Exercise prompt – Please report each line of the data below that contains "computer".
___ Data extracts
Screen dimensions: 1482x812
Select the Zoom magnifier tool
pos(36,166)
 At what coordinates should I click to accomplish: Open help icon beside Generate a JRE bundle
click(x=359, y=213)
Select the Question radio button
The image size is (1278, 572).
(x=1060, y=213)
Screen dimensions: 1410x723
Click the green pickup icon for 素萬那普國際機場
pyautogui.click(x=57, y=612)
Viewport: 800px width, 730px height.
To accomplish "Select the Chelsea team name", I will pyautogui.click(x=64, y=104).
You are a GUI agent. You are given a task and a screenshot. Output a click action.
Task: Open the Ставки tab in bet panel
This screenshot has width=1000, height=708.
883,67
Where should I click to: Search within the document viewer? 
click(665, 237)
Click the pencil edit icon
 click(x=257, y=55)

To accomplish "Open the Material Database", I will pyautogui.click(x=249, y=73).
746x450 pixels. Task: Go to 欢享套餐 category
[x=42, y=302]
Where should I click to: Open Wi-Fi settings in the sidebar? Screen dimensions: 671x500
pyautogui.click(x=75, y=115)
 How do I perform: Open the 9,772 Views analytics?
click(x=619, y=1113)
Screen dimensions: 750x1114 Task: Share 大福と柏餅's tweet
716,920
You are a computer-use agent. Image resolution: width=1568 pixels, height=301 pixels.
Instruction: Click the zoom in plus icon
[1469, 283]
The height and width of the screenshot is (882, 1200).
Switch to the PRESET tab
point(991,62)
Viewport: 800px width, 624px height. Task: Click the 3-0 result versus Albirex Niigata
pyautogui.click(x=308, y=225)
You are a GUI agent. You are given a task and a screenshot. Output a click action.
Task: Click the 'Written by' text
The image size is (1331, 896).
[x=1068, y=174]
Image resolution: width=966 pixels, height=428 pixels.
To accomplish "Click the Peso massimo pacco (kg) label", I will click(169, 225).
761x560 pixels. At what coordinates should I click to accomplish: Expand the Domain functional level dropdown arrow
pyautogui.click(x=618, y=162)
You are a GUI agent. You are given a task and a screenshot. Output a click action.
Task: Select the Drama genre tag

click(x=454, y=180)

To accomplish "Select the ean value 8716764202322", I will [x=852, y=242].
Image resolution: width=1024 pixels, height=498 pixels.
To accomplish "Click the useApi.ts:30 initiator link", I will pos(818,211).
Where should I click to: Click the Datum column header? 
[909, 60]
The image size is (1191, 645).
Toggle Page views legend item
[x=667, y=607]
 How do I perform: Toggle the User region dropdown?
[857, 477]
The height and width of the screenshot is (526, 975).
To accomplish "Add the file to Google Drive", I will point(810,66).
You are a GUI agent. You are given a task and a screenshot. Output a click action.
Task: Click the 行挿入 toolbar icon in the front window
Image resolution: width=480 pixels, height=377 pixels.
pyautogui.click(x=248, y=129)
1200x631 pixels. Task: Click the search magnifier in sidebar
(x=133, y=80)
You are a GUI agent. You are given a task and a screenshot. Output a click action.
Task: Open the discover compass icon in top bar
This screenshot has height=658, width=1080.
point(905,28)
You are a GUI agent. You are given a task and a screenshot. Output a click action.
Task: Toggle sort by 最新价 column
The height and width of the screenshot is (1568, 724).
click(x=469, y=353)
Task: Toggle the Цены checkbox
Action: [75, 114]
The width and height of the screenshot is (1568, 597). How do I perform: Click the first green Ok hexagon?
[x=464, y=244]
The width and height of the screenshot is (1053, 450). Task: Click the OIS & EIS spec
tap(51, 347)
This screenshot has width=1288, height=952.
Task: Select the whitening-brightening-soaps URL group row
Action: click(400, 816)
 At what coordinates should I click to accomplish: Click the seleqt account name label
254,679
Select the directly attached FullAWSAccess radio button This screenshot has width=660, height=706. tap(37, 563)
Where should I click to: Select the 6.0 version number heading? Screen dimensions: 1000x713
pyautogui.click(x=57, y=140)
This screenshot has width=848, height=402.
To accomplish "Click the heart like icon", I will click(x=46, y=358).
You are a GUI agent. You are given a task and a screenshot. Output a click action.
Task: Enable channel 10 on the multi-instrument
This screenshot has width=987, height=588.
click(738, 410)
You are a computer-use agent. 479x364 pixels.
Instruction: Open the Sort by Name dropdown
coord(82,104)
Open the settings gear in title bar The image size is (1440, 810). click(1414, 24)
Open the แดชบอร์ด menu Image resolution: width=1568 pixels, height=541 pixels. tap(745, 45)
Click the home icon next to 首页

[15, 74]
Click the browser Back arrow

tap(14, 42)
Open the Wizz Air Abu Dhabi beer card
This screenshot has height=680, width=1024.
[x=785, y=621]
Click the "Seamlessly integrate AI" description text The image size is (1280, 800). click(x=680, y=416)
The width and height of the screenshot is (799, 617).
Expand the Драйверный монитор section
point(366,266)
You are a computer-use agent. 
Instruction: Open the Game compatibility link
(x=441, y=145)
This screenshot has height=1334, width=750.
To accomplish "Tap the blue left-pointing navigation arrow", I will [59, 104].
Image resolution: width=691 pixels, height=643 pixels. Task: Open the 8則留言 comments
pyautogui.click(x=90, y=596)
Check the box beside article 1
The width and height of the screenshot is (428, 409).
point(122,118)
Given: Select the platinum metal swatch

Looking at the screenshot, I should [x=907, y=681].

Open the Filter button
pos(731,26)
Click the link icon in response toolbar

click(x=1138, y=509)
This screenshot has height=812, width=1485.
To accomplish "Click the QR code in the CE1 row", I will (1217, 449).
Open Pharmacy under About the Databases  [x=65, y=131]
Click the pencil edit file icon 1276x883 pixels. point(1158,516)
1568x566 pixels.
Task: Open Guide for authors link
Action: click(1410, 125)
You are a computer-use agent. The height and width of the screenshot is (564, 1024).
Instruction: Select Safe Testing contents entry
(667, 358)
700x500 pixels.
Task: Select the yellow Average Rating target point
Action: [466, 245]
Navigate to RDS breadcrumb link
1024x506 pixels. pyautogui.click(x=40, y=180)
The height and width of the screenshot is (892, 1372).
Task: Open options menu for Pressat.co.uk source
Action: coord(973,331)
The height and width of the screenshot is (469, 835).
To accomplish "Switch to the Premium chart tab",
______
Reply to the exercise –
You are a computer-use agent. Image resolution: width=1568 pixels, height=301 pixels.
You are a computer-use agent. 479x364 pixels.
You are a computer-use agent. 
You are a computer-use agent. The height and width of the screenshot is (564, 1024).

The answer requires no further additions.